GIVEN RECORDS
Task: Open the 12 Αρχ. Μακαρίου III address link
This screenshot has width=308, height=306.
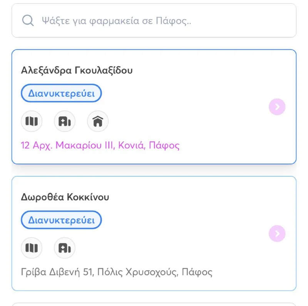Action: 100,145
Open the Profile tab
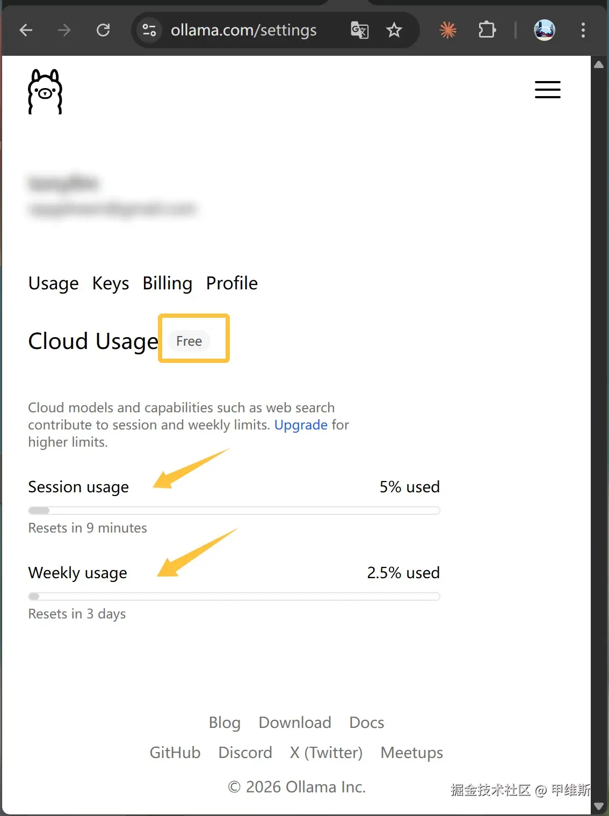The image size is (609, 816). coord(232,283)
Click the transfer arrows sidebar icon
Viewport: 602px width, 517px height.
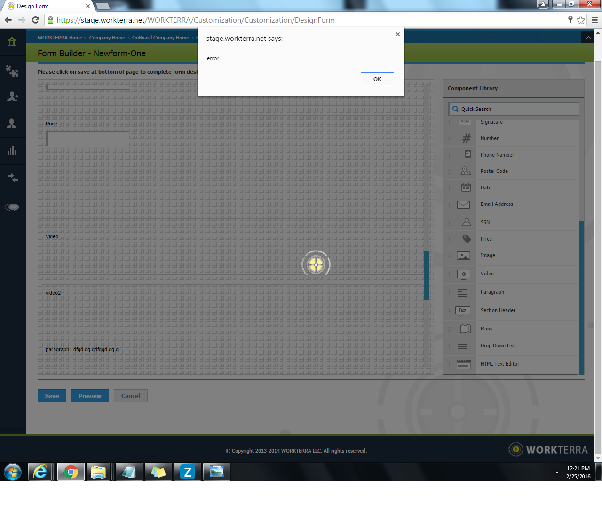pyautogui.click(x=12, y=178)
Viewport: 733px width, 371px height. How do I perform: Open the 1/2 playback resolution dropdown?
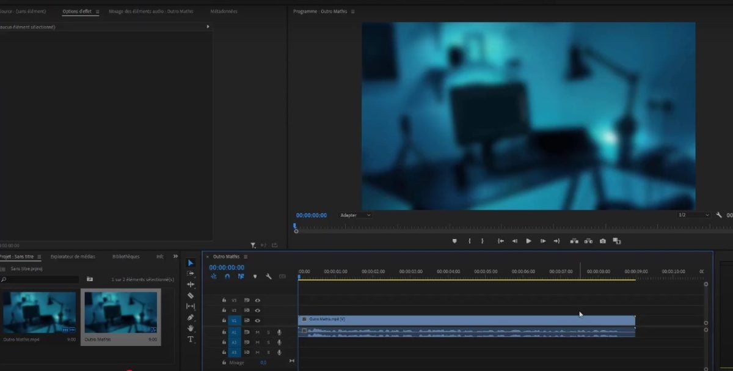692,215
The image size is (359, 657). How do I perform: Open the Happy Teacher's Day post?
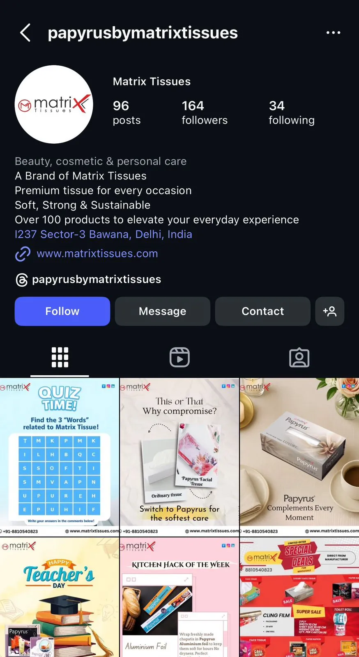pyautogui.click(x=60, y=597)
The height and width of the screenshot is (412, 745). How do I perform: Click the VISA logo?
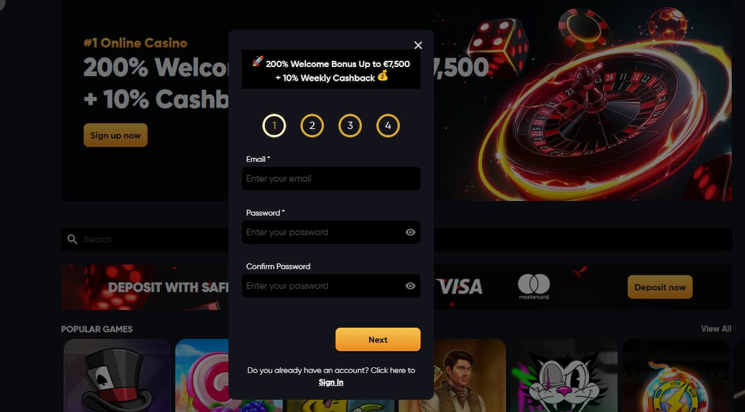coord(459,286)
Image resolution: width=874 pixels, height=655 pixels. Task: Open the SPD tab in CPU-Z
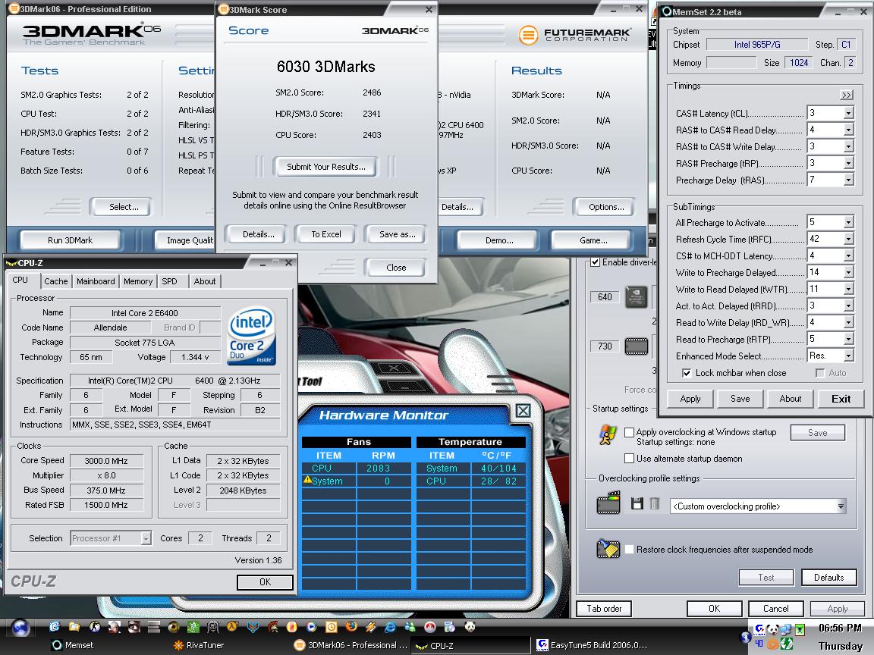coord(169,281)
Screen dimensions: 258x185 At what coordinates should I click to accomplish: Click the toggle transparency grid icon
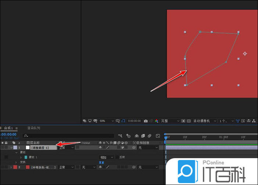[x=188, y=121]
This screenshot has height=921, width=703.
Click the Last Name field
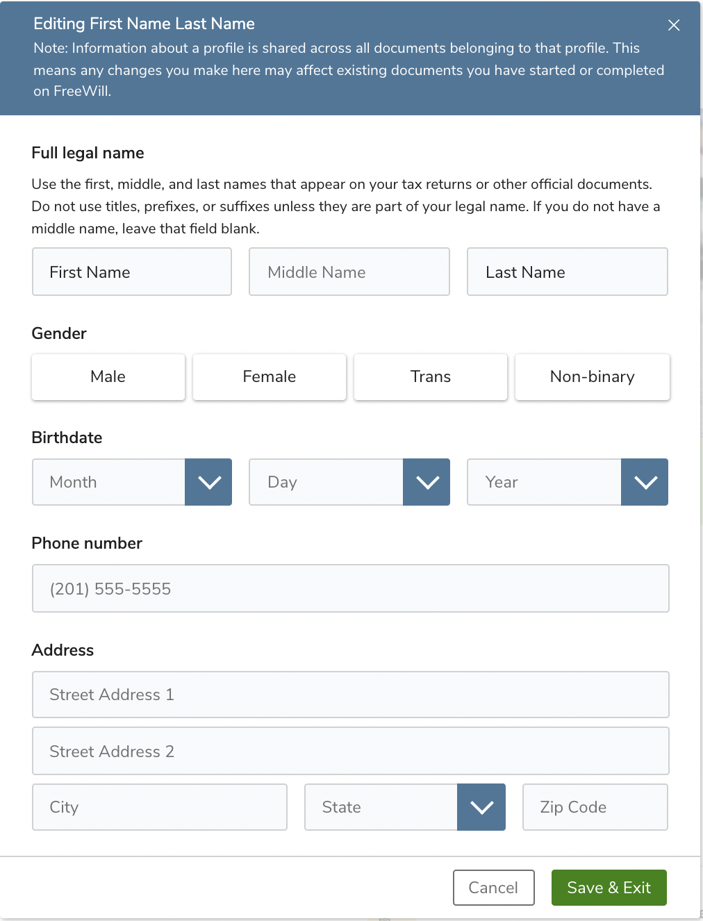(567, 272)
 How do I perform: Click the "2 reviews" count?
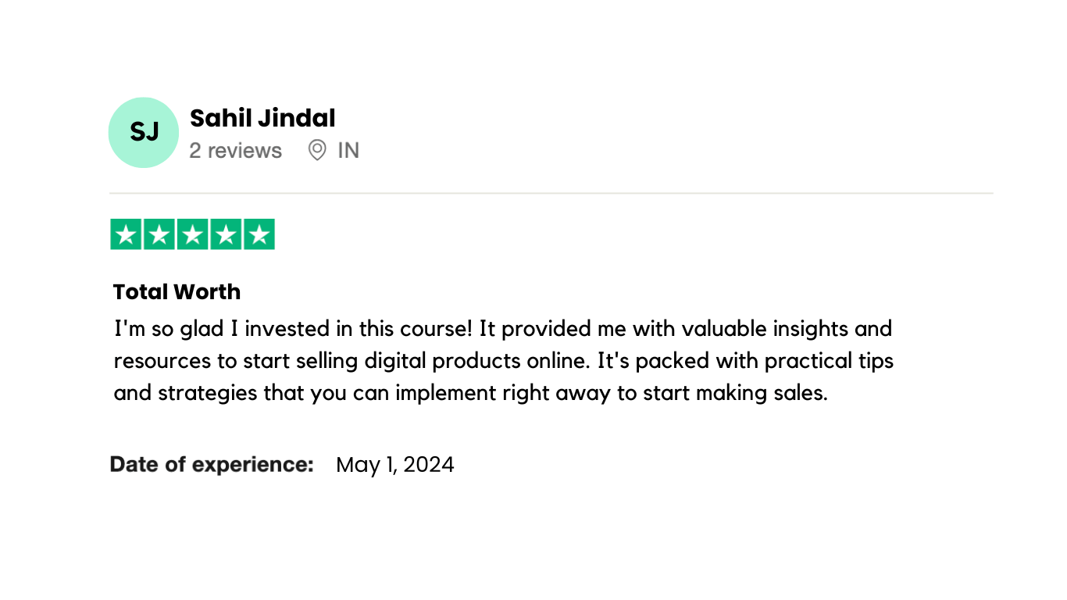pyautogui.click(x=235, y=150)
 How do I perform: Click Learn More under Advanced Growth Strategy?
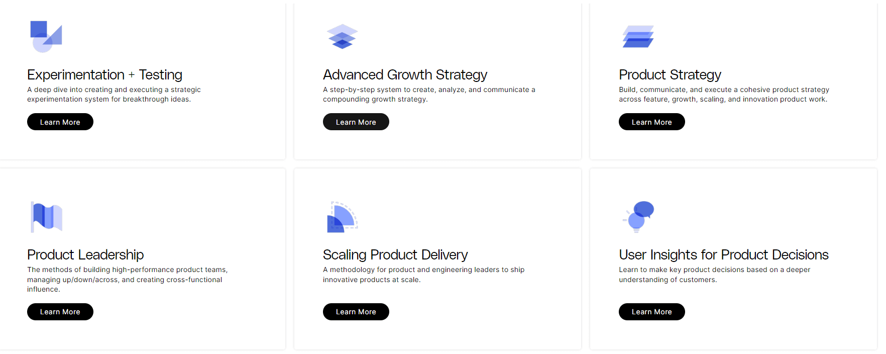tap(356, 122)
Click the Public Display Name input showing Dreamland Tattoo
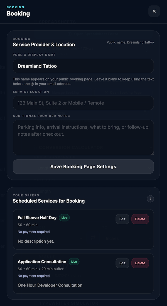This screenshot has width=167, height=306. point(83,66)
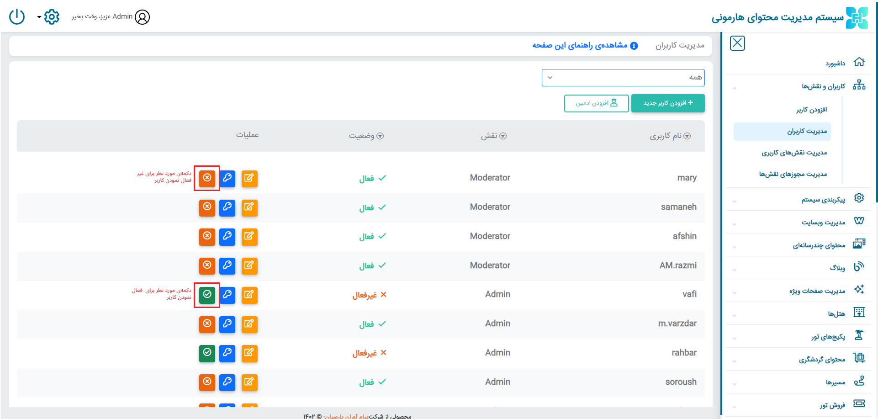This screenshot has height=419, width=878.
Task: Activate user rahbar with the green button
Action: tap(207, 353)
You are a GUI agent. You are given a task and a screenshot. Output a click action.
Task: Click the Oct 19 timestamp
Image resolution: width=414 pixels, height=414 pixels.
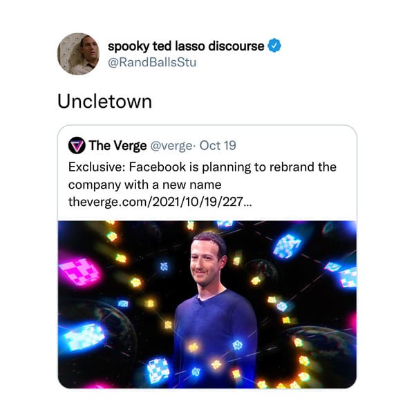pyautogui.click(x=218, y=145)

TASK GOAL
Starting at the line that contains "Screen dimensions: 258x185", return every line through the end of the records above exactly as written, and return no pictures.

SOLUTION TO THE EXERCISE
Screen dimensions: 258x185 At what coordinates should I click to accomplish: Click the toggle transparency grid icon
[x=188, y=121]
This screenshot has height=921, width=703.
Click the Last Name field
(567, 272)
 How do I perform: Click the "2 reviews" count?
pyautogui.click(x=235, y=150)
 How do I perform: Click Learn More under Advanced Growth Strategy?
tap(356, 122)
Click the Public Display Name input showing Dreamland Tattoo
This screenshot has width=167, height=306. point(83,66)
This screenshot has height=419, width=878.
Task: Activate user rahbar with the green button
Action: tap(207, 353)
You are a GUI agent. You are given a task and a screenshot. Output a click action.
Task: Click the Oct 19 timestamp
Image resolution: width=414 pixels, height=414 pixels.
pyautogui.click(x=218, y=145)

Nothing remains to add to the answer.